TASK DETAILS:
Render the records from the line with "Given: Disable the" to the line with "click(x=583, y=57)", both included, as a Markdown table with the columns Row and Line, numbering each row and leaving out blank lines.
════════════════
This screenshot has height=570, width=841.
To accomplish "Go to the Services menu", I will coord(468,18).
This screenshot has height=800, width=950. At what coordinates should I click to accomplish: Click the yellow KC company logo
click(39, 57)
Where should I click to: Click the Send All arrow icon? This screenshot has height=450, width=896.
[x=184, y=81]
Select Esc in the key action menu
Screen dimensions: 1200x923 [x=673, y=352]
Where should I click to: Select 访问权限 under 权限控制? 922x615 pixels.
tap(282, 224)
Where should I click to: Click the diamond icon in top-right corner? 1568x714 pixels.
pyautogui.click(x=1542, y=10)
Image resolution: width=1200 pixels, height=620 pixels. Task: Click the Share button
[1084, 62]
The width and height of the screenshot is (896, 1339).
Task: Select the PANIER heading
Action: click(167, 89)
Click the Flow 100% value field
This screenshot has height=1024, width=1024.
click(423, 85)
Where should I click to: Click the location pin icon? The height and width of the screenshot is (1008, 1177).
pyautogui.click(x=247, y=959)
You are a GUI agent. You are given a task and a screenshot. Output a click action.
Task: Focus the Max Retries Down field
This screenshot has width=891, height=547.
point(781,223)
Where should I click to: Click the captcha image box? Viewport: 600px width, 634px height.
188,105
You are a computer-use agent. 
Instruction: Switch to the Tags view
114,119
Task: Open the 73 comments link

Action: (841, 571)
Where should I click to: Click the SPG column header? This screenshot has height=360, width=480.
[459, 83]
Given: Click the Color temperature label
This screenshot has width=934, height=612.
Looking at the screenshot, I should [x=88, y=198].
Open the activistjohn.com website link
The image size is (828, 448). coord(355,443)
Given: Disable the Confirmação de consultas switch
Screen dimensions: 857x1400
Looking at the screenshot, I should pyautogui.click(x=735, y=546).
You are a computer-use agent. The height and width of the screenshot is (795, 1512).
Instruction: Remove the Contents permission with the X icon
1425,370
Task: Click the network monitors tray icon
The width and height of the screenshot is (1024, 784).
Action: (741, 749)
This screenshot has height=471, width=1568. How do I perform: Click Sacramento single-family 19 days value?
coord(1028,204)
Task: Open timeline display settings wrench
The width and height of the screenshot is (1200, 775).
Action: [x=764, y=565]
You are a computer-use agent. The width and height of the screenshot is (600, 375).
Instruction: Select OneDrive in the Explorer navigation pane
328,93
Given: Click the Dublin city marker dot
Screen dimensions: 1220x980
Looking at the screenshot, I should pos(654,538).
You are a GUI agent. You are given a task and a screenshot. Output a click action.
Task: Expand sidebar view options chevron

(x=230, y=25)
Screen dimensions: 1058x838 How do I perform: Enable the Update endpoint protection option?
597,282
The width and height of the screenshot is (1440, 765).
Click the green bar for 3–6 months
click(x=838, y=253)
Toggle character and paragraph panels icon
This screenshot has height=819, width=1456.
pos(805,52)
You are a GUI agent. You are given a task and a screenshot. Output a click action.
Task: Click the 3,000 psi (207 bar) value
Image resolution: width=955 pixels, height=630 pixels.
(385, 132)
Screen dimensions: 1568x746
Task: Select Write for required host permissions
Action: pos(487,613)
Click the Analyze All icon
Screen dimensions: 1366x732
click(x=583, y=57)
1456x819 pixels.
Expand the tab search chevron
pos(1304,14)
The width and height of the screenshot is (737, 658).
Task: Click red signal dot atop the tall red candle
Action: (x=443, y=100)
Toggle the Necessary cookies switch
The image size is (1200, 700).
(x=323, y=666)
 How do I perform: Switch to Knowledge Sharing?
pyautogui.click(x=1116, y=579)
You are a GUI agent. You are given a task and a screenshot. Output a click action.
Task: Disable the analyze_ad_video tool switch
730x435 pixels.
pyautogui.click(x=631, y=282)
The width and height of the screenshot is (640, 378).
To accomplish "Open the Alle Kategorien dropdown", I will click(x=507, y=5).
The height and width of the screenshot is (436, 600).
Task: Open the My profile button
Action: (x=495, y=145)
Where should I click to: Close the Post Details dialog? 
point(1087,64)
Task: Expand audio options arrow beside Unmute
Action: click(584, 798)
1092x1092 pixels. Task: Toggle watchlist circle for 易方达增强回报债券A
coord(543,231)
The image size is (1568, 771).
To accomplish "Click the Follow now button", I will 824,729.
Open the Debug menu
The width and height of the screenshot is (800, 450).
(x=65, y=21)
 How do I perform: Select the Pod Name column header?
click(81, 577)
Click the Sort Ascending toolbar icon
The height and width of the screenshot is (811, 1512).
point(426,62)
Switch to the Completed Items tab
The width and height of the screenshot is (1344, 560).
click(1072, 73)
════════════════
RESPONSE TO THIS EXERCISE:
| Row | Line |
|---|---|
| 1 | Given: Disable the Confirmação de consultas switch |
| 2 | Screen dimensions: 857x1400 |
| 3 | Looking at the screenshot, I should pyautogui.click(x=735, y=546). |
| 4 | You are a computer-use agent. The height and width of the screenshot is (795, 1512). |
| 5 | Instruction: Remove the Contents permission with the X icon |
| 6 | 1425,370 |
| 7 | Task: Click the network monitors tray icon |
| 8 | The width and height of the screenshot is (1024, 784). |
| 9 | Action: (741, 749) |
| 10 | This screenshot has height=471, width=1568. How do I perform: Click Sacramento single-family 19 days value? |
| 11 | coord(1028,204) |
| 12 | Task: Open timeline display settings wrench |
| 13 | The width and height of the screenshot is (1200, 775). |
| 14 | Action: [x=764, y=565] |
| 15 | You are a computer-use agent. The width and height of the screenshot is (600, 375). |
| 16 | Instruction: Select OneDrive in the Explorer navigation pane |
| 17 | 328,93 |
| 18 | Given: Click the Dublin city marker dot |
| 19 | Screen dimensions: 1220x980 |
| 20 | Looking at the screenshot, I should pos(654,538). |
| 21 | You are a GUI agent. You are given a task and a screenshot. Output a click action. |
| 22 | Task: Expand sidebar view options chevron |
| 23 | (x=230, y=25) |
| 24 | Screen dimensions: 1058x838 How do I perform: Enable the Update endpoint protection option? |
| 25 | 597,282 |
| 26 | The width and height of the screenshot is (1440, 765). |
| 27 | Click the green bar for 3–6 months |
| 28 | click(x=838, y=253) |
| 29 | Toggle character and paragraph panels icon |
| 30 | This screenshot has height=819, width=1456. |
| 31 | pos(805,52) |
| 32 | You are a GUI agent. You are given a task and a screenshot. Output a click action. |
| 33 | Task: Click the 3,000 psi (207 bar) value |
| 34 | Image resolution: width=955 pixels, height=630 pixels. |
| 35 | (385, 132) |
| 36 | Screen dimensions: 1568x746 |
| 37 | Task: Select Write for required host permissions |
| 38 | Action: pos(487,613) |
| 39 | Click the Analyze All icon |
| 40 | Screen dimensions: 1366x732 |
| 41 | click(x=583, y=57) |